▶ DATA UNDER STUDY
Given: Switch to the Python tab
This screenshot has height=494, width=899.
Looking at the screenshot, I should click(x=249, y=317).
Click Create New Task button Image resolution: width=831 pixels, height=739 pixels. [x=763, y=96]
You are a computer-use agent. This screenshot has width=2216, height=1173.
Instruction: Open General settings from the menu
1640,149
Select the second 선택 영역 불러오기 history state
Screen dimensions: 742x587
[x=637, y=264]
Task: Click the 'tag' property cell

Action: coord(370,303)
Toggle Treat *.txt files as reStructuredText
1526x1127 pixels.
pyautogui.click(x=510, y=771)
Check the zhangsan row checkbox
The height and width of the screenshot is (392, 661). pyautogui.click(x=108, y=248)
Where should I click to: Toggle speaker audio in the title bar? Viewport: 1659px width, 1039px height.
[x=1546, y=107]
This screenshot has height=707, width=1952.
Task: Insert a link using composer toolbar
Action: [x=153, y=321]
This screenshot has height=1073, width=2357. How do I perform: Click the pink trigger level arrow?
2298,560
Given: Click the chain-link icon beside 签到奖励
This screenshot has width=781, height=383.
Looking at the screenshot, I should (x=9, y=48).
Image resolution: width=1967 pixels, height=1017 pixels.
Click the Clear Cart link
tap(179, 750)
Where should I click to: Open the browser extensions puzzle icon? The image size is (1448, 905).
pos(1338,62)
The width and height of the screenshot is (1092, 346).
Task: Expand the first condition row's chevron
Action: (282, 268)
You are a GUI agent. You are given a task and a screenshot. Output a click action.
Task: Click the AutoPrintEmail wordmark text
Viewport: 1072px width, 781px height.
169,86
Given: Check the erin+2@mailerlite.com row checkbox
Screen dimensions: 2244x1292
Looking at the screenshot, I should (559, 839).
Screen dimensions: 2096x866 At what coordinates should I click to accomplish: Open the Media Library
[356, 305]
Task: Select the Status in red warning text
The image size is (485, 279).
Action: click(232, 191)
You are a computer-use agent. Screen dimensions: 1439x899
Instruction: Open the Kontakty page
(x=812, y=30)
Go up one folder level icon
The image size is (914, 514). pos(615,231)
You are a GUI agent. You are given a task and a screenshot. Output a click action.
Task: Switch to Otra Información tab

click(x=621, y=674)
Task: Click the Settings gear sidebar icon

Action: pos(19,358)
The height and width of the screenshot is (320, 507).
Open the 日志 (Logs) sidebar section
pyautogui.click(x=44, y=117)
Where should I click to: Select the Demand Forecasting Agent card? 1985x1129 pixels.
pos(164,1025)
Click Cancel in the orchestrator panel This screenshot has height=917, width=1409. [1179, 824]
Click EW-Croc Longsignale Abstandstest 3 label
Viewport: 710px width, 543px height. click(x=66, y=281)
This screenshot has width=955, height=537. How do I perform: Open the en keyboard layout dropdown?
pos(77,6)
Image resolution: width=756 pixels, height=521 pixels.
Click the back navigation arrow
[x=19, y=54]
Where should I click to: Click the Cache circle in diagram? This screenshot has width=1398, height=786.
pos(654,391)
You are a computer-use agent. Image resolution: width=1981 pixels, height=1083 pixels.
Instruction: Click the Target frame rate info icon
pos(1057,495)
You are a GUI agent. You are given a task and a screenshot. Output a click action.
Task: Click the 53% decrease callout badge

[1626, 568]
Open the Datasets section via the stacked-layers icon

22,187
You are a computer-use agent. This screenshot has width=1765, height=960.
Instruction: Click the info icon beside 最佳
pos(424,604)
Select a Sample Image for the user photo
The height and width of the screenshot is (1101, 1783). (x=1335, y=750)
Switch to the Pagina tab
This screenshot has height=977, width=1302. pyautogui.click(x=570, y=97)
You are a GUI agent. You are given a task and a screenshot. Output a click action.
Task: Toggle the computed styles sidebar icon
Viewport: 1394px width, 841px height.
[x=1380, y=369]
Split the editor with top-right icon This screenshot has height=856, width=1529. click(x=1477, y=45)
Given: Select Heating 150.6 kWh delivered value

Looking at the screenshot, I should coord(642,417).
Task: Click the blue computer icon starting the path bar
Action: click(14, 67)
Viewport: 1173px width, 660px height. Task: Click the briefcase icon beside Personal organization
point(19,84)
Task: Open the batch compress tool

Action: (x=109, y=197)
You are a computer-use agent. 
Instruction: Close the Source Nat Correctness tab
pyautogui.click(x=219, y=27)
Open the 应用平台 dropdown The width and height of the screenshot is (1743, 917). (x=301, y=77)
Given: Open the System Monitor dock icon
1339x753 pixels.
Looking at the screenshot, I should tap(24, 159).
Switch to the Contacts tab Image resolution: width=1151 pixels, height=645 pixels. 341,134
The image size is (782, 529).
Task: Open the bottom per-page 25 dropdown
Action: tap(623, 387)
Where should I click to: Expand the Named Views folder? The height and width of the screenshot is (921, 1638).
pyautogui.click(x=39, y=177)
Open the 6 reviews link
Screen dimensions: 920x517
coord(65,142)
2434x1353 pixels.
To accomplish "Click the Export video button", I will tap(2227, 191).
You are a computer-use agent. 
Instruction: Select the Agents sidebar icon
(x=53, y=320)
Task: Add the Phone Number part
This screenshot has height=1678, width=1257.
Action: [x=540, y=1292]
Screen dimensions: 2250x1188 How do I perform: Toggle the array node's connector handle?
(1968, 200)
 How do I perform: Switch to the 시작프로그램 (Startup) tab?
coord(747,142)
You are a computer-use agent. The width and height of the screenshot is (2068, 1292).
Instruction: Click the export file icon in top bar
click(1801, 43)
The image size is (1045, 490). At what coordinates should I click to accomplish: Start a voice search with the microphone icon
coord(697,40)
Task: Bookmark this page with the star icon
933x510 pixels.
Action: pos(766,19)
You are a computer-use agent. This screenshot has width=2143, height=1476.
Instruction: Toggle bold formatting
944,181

▶ REQUIREMENT
Pull out each line of the records holding the string "button".

▶ TASK RESULT
Click Create New Task button Image resolution: width=831 pixels, height=739 pixels. [x=763, y=96]
To accomplish "Click the Export video button", I will tap(2227, 191).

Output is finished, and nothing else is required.